Il dirige même un entraînement des membres du Fastaqem en Turquie et au Qatar, des pays soutenant les rebelles. « J’avais de très bonnes relations avec les Américains, ils m’aimaient beaucoup ».

Mais avec la reprise d’Alep par le régime, le groupe s’affaiblit.

Abou Jaafar s’engage alors avec les Brigades Moutassem, une autre faction rebelle qui combat les jihadistes du groupe Etat islamique (EI).

Cette Brigade continue, elle, de recevoir le soutien du Pentagone, un programme différent de celui du MOM.

Abou Jaafar se retrouve ainsi combattant l’EI et non plus le régime. « Peut-être aussi notre tour viendra et le Pentagone cessera son soutien », lâche-t-il.

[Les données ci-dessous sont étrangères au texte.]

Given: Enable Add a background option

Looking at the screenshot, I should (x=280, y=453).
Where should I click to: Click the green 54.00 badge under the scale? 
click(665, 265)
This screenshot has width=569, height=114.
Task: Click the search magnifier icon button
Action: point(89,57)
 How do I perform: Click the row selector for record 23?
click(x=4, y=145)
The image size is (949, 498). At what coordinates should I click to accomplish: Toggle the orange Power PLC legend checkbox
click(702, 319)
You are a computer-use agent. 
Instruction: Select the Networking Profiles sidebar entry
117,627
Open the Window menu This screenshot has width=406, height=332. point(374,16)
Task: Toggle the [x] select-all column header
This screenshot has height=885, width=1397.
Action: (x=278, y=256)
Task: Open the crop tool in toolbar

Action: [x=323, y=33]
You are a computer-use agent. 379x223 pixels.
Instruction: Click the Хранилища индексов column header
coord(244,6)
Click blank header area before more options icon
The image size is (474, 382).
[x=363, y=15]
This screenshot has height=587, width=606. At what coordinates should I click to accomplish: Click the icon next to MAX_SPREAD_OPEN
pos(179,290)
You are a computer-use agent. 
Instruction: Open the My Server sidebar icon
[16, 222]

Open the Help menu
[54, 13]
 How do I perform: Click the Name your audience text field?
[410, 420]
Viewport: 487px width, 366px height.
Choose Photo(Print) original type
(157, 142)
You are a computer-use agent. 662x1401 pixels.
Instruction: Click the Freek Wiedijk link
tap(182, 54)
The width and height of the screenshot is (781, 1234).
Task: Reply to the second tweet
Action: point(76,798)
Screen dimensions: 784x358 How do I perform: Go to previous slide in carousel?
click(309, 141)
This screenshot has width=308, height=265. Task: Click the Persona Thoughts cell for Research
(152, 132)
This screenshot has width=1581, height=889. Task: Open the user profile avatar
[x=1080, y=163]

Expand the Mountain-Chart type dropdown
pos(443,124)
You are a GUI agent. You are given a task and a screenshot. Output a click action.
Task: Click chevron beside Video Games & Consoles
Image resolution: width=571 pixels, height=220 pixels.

La priorité des Etats-Unis en Syrie est désormais d’en finir avec l’EI. Ils concentrent ainsi leur aide sur l’alliance arabo-kurde des Forces démocratiques syriennes, qui tente de chasser les jihadistes de leur fief syrien de Raqa.

Depuis la ville d’Azaz (nord), où il vit avec son épouse et sa fille de six ans, Abou Jaafar se demande ce qu’il va advenir.

« Alep c’est terminé, et Raqa appartient aux FDS. C’est difficile. Après le régime, nous avons eu (le chef de l’EI) Abou Bakr al-Baghdadi. Après Baghdadi, nous avons eu Mohammad Jolani », le chef de l’ex-branche syrienne d’Al-Qaïda.

« Je n’ai que 31 ans, mais j’ai vu plus de choses que quelqu’un qui en a 90 ».